Actuellement, cette littérature est en grande partie prisonnière de la situation qui lui permit d'émerger. Le paternalisme involontaire de la gauche française confond dans la même sympathie contrite les meilleurs écrivains et les plus médiocres, pour peu qu'ils com­blent une soif d'exotisme pas toujours innocente. On fera donc fête à Aïcha Lemsine, exotique à souhait et femme de surcroît, même si elle fait le plus grand tort à la lutte cachée des femmes de son pays, et on oubliera de diffuser les romans de Nabile Farès, dont la violence et la nouveauté dérangent, dont l'écriture est trop radicalement autre que celle qu'on attendrait de l' « Arabe de service ».
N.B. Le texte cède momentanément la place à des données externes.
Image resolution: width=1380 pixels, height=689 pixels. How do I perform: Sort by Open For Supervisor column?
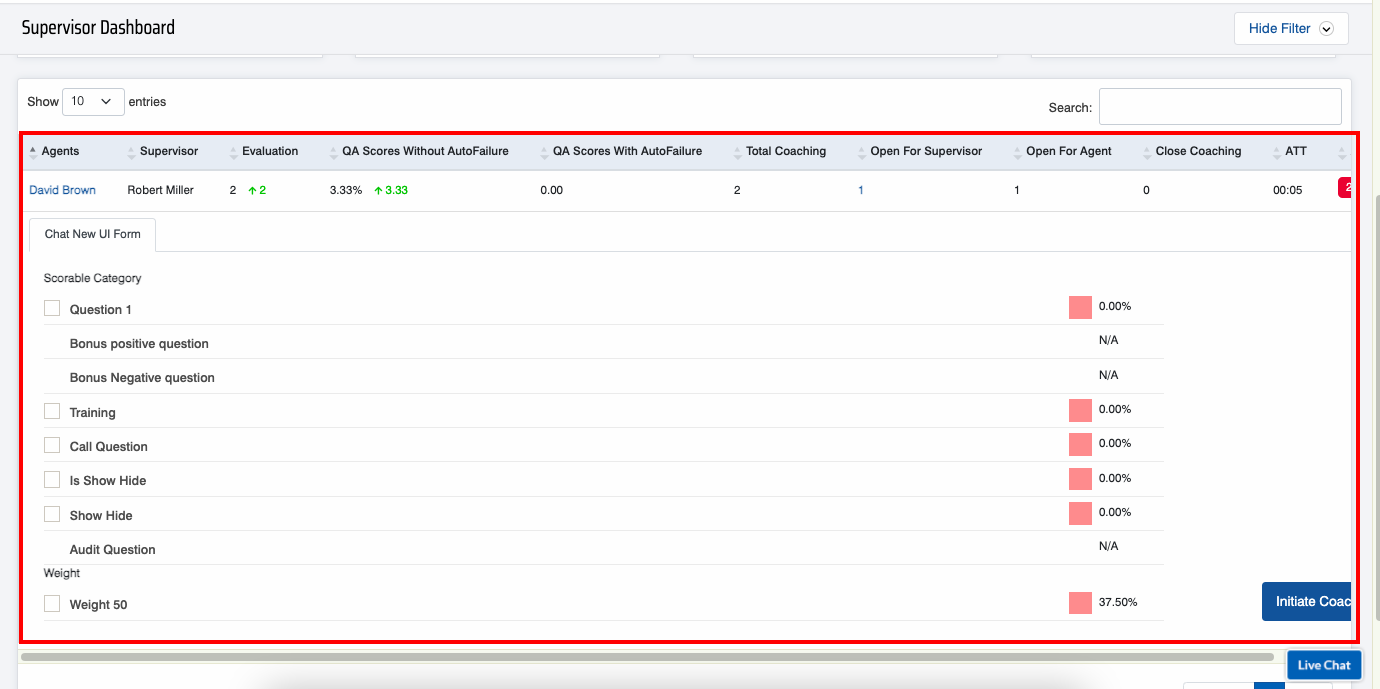pos(925,152)
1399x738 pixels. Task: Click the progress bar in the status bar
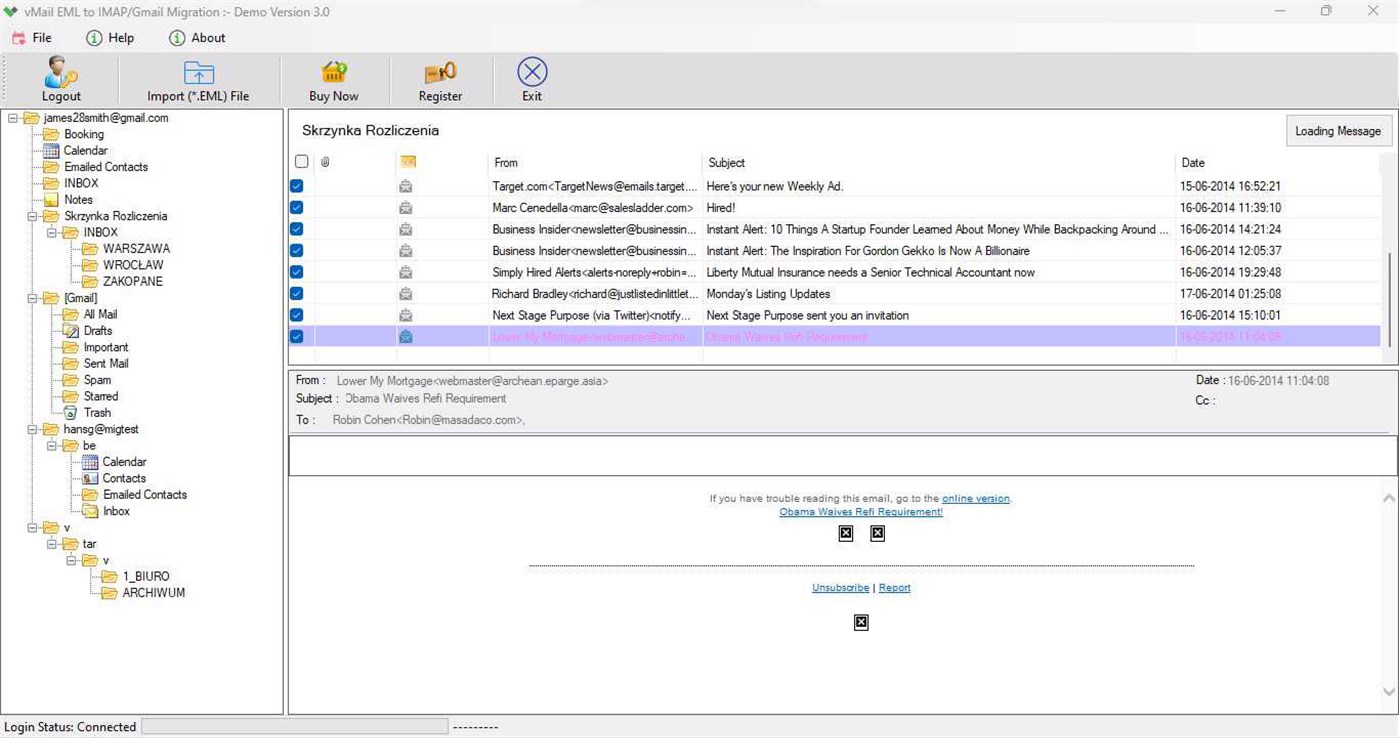(294, 727)
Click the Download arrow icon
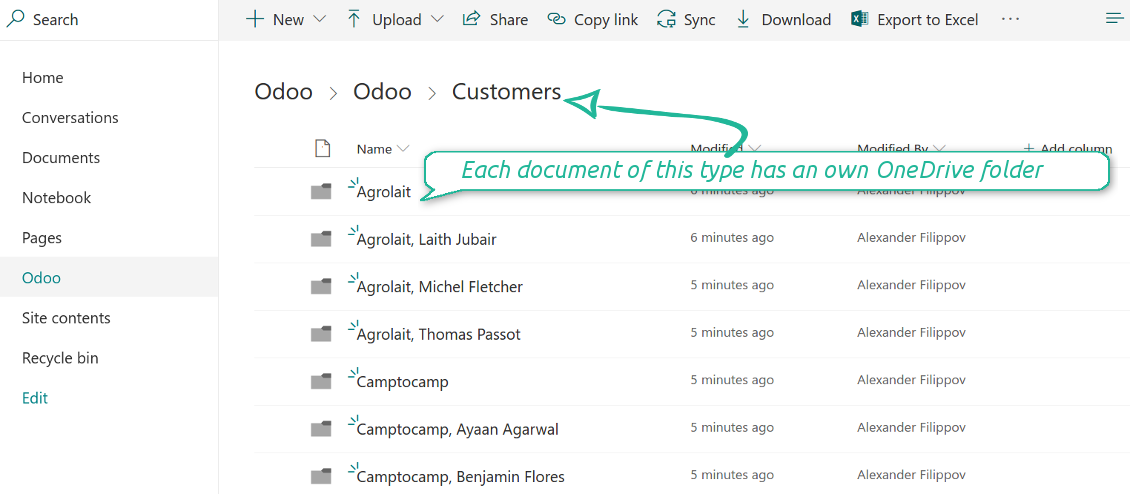1130x494 pixels. pos(743,19)
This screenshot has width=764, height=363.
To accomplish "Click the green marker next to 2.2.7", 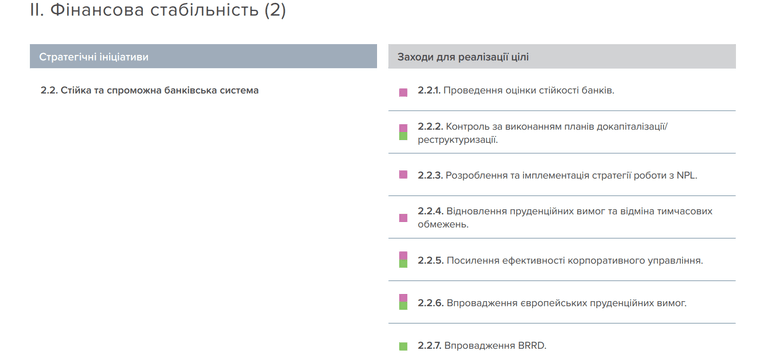I will pyautogui.click(x=403, y=346).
Sur place, certains auteurs figurent sous forme d'extraits dans les programmes scolaires, en Algérie surtout, et les vitrines des libraires présentent parfois tel ou tel roman, rarement un des plus récents. Mais la lecture de ces textes dépasse-t-elle le cadre scolaire ou universitaire ? L'enquête à laquelle il a déjà été fait référence laisse apparaître une image collective de la littérature maghrébine de langue française selon laquelle cette dernière ne serait plus guère adaptée à la modernité vécue actuelle. On est fier de la caution culturelle que cette littérature représente pour le regard de l'Autre, et en même temps agacé par les deux aspects auxquels on la réduit le plus souvent : la description ethnogra­phique de la vie traditionnelle, qui gêne parce qu'on la sent faite pour l'Autre, et les récits d'une guerre qu'on veut dépasser, toute douloureuse qu'elle ait été, pour aller à la rencontre du progrès, de l'avenir et, pour certains, du socialisme.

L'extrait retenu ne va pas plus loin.